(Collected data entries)
....
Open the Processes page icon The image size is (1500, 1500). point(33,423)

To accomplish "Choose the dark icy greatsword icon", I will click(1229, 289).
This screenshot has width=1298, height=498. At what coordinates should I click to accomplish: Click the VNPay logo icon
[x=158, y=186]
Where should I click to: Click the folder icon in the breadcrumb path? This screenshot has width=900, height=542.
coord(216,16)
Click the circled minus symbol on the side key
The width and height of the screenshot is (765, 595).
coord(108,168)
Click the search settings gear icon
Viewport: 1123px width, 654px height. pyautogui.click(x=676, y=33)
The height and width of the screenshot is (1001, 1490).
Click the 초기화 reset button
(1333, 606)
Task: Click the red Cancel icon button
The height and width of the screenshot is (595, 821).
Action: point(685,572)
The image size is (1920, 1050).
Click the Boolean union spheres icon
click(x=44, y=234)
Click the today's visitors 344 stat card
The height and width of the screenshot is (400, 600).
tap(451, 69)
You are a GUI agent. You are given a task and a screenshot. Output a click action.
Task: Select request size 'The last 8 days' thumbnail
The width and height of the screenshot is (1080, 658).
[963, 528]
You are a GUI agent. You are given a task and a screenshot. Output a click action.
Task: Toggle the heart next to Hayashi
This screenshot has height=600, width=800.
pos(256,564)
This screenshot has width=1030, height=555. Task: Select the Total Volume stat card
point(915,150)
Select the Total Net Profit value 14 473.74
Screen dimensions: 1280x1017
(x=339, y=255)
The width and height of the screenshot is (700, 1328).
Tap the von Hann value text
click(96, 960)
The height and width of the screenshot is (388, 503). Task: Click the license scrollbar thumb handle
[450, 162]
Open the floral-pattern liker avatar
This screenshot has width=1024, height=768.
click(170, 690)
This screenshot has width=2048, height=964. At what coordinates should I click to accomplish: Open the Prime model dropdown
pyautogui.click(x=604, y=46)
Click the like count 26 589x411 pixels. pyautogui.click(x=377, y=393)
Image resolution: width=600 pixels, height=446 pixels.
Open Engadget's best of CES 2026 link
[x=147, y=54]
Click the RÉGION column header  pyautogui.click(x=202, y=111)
....
▸ **Task item**: Return each line of the entries that holds the string "pixels".

▸ **Answer area**:
Click the like count 26 589x411 pixels. pyautogui.click(x=377, y=393)
Image resolution: width=600 pixels, height=446 pixels.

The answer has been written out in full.